Dato che è un po' che non lo faccio....tornerò a parlare di surf e dei pericoli che si incontrano surfando.

LE MEDUSE

La medusa con il suo corpo ha una forma di ombrello ed è provvisto di tentacoli urticanti è molto comune nei nostri mari. La sua puntura è simile ad una bruciatura e provoca inizialmente un dolore molto forte, poi, un arrossamento ed un rigonfiamento della parte colpita seguito da bruciore e prurito. Il MIO INCONTRO con una medusa risale a più di venti anni fa (sigh...sigh...come sono vecchia) e ancora oggi ne porto i segni sul torace e dietro ad una coscia. Stavo facendo il bagno tutta beata e tranquilla quando una medusa, di quelle piccoline tutte rosa, mi si avvicina e pungendomi mi buca anche la ciambella alla quale ero attaccata. Un dolore pazzesco mischiato alla paura di affogare ha fatto di quella tranquillissima giornata di mare il mio incubo peggiore.

LE TRACINE

La tracina (Trachinus Vipera) è un pesce comune dei fondali sabbiosi che troviamo sia in mare aperto che vicino alla riva. Proprio per questo motivo, i bagnanti spesso fanno un incontro ravvicinato con la pinna dorsale del pesce. Il dolore della puntura di tracina, che per fortuna ancora non ho provato, è acuto e profondo per i primi 30 minuti e poi lentamente diminuisce, anche se la parte interessata rimane indolenzita e molto gonfia anche fino a 24 ore. Insomma, puntura molto molto dolorosa ma assolutamente innocua. La ferita va lavata con acqua dolce e detersa dalle impurità. Successivamente la parte interessata deve essere immersa per un tempo di 30-60 minuti nell'acqua più calda che il paziente può sopportare senza ovviamente procurarsi ustioni; la tossina responsabile del dolore e del gonfiore viene infatti inattivata dal calore.

I RICCI DI MARE

I ricci di mare sono caratterizzati da aculei articolati e mobilissimi. Chi non ne ha mai pistato uno lasci un commento a questo post (una frase del genere devo averla già sentita da qualche parte...mah). La prima cosa da fare è lavare la parte colpita con acqua di mare o disinfettante e togliere la spina dall'epidermide con una pinzetta sterile. Assicurarsi che la spina o una sua parte sia completamente eliminata dalla pelle. Altrimenti la spina può “spostarsi” verso l'interno e provocare infiammazioni della cute o anche lesioni dei tessuti nervosi. E' importante comunque sapere che l'aceto scioglie la spina per cui, se non si è sicuri di averla tolta completamente, è il caso di fare degli impacchi sulla parte colpita.

GLI SQUALI

Quello che penso degli squali l'ho già detto in questo articolo QUI, tutt'altra cosa però credo sia trovarseli davanti in mare aperto.

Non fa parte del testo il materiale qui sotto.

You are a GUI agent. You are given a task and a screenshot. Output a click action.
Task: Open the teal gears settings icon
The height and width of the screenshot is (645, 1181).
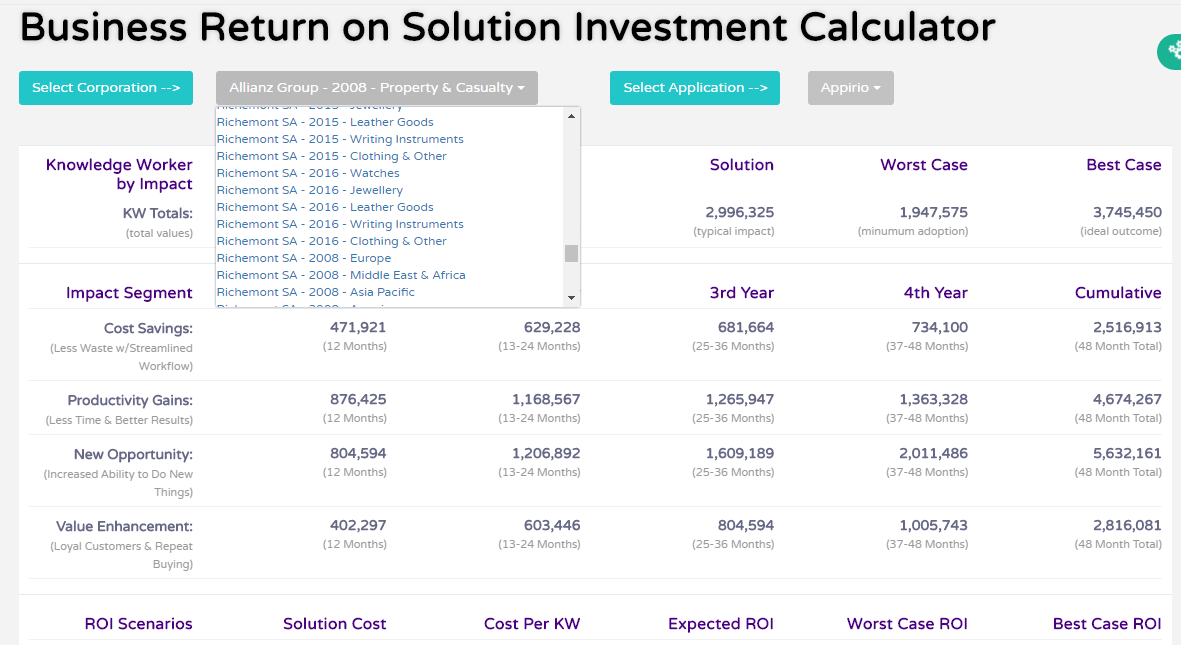(x=1172, y=51)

In quel momento, che spero non mi capiti mai, non credo di avere la lucidità di seguire i consigli che si leggono su internet alla voce: INCONTRO RAVVICINATO.

Tremo solo all'idea.

I REEF

Se quel giorno mi fossi trovata in uno spot caratterizzato dalla presenza di reef (rocce e coralli) oggi sarei tutta sfregiata. Si perchè in una delle ultime uscite sono stata letteralmente schiaffeggiata da un'onda e spinta verso il fondale che per fortuna, come già detto, a torva beach è sabbioso, per cui nulla di grave. I surfisti più esperti mi raccontano che negli spot caratterizzati dalla presenza di reef è necessaria una maggiore attenzione nella surfata, ma soprattutto bisogna evitate di farsi travolgere e centrifugare da un'onda tubante, potrebbe prima sollevarvi e poi sbattervi sul fondale violentemente: in tal caso bisogna proteggersi subito la testa e il volto con le mani e le braccia.